An AMFI circular will put an end to the old practice of accepting application forms and cheques alongside KYC forms said the head of operations at a mid-sized mutual fund. Investors will have to first complete their KYC and their status will have to appear as ‘verified’ with the KRA (KYC Registration Agency) such as CVL or CAMS.
A large number of investors had placed in mutual funds without completing their KYC requirements. “Something as basic as PAN card not properly scanned would invite KYC rejection from KRA. Such investor would have ‘KYC’ under process against their name," said the operations head of a mid-sized mutual fund who did not wish to be named. “However since the money had already been taken from the investor, he would get units in the fund and would be able to transact just like a KYC verified investor," he added.
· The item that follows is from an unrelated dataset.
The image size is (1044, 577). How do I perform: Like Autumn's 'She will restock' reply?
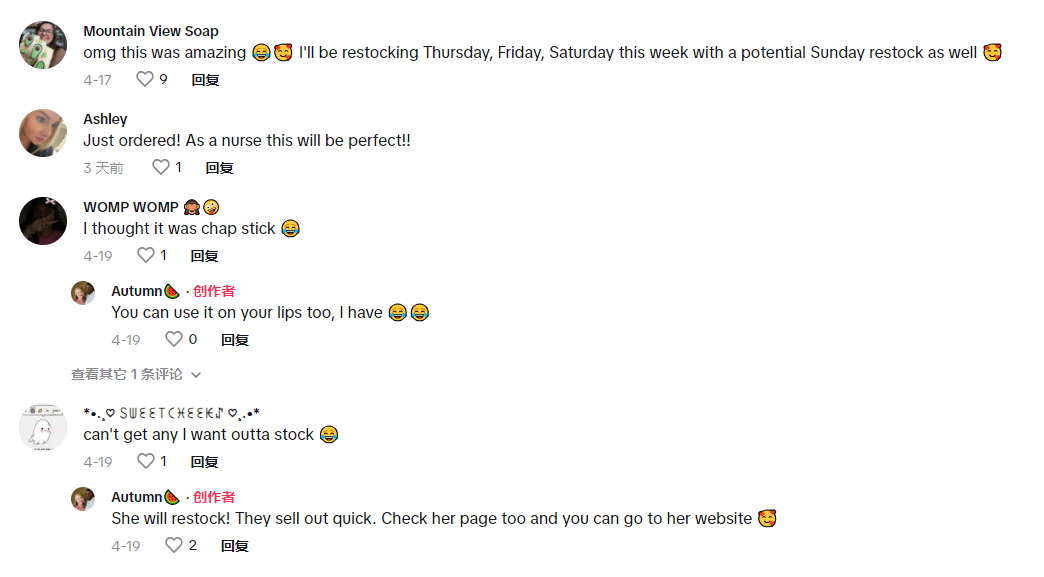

“As per an AMFI circular, such irregular KYC investors will neither be able to make fresh investments nor redemptions or switches in their mutual fund investment without first completing KYC. Similarly fresh investors would also have to complete KYC and get verified status before investing," said the marketing head at a relatively new fund house on condition of anonymity. “Some of the older fund houses have a large number of investors with irregular KYC," he added. Alongside applications, AMFI is also slated to circulate a form showing intent to invest in mutual funds. This form will be taken in place of an application form and cheque at the time of doing KYC.